Jaszczur dobrze ci się wydaje, ale w przypadku gier na masowy rynek ważniejsza dużo od końcowej satysfakcji klienta jest sama decyzja zakupowa bo to nie jest stały klient którego chcesz przywiązać do firmy na lata tylko raczej jednorazowy myślę.
@Filippos „A jeśli chodzi o kwestie transportowe ja np. dużo jeżdżę rowerem i wtedy najczęściej pakuję dwie, trzy gry w pudełko jednej. Da się;)”
Ja nie jeżdżę rowerem a i tak pakuję kilka gier do jednego pudełka:
w’Steamie’ mam Steama i Brassa,
'TuT Glanz und Gloria’ = TuT1 i TuT2,
'Royal Palace’ = RP + Notre Dame + Sabotażysta, 6 bierze, Hej! To moja ryba (na przykład).

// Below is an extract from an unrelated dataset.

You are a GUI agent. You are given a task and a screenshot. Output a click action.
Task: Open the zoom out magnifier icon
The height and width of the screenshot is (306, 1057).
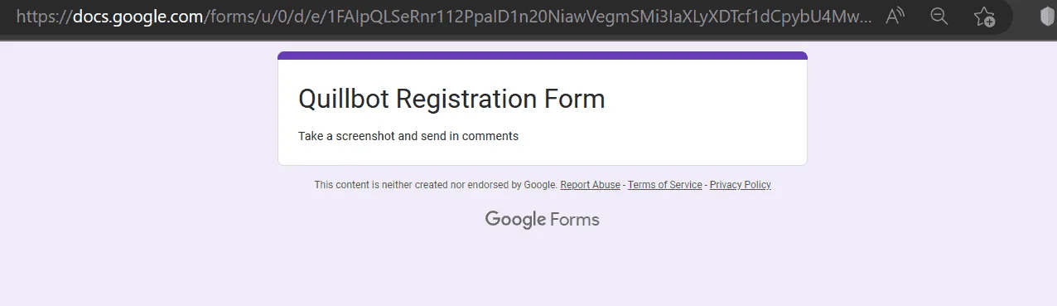(x=939, y=16)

W 'Agricolę’ akurat nic innego już nie wejdzie, w 'Shoguna’ także. Ale to zrozumiałe, to przecież takie słabe gry, że kto chciałby w to grać… No i ten 'Tikal’, słaby, skomplikowany i jeszcze niewymiarowy!
(Ciekawe, jakby zrobić ranking na BGG gier pod względem rozmiarów i wykorzystania pudełka).
Boże, to ja byłem, nie jakiś Gall na przykład.
Galowie to nie ta bajka. Podobni z postury, ale jednak nie ci sami.
A jeśli chodzi o kwestie transportowe ja np. dużo jeżdżę rowerem i wtedy najczęściej pakuję dwie, trzy gry w pudełko jednej. Da się;)
Jak dach przecieka, to zamiast go naprawiać można przecież podłożyć wiadro. Da się ;)
W takim razie może niech sprzedają gry również w wersji bez pudła, skoro pudło i tak jest niepotrzebne, bo grę przekładasz do innego ;-)
Dla mnie za duże pudło to dużo niepotrzebnie zmarnowanej przestrzeni na szafie i mniej miejsca na nowe gry. W efekcie mniej kupuję (a ostatnio właściwie wcale), bo nie mam gdzie upchnąć. Chyba nie o to wydawcom chodzi?
Dominusmaris-i na tych 60 calach oglądają tylko M jak miłość. Oczywiście z podłączonym zestawem kina domowego, choć ich uszy nie rozróżniają dźwięku mono od stereo. W kuchni natomiast stoi gigantyczna lodówka, w której znaleźć można butelkę wody, jogurt i dwa jabłka. Zaś obok duża zmywarka do naczyń, choć nikt w domu nie potrafi i nie chce gotować, więc naczynia nie są używane. Rodzina preferuje włoską kuchnię, czyli pizzę rozwożoną przez pana na skuterze.
Facet nie zawsze musi mieć dwa metry. Wystarczy czasem 185 cm. Pod warunkiem, że koleś posiada napompowane łapy i nogi, cztery fałdy na łysym karku, opaloną, wielką mordę.
Się czepiacie.
@Dyzio-Tak, to jest ta wizualizacja szczęśliwego, spełnionego życia o jaką mi chodziło.
Geko oczywiście generalnie masz rację, ale jak działa ten mechanizm przecież doskonale rozumiesz. Więc chyba nie mamy o czym dyskutować. Wiemy jak jest, wiemy że się to nam (garstce graczy) nie podoba i wiemy też, że się nie zmieni.;) Ot tak już jest i tyle.
Trawestując twą metaforę. Jak sprzedają same przeciekające dachy a ja lubię mieć coś nad głową kupuję jaki jest, łatam sam i się cieszę że jest w ogóle:))
Witam,
Pytanie z innej beczki: Na planszy dla 3 osób na lewym górnym rogu jednego z elementów jest pole z dwoma monetami a obok jeziorko. Na pole z monetami nie da się wejsc wg zasady „przerywanej kreski” Błąd?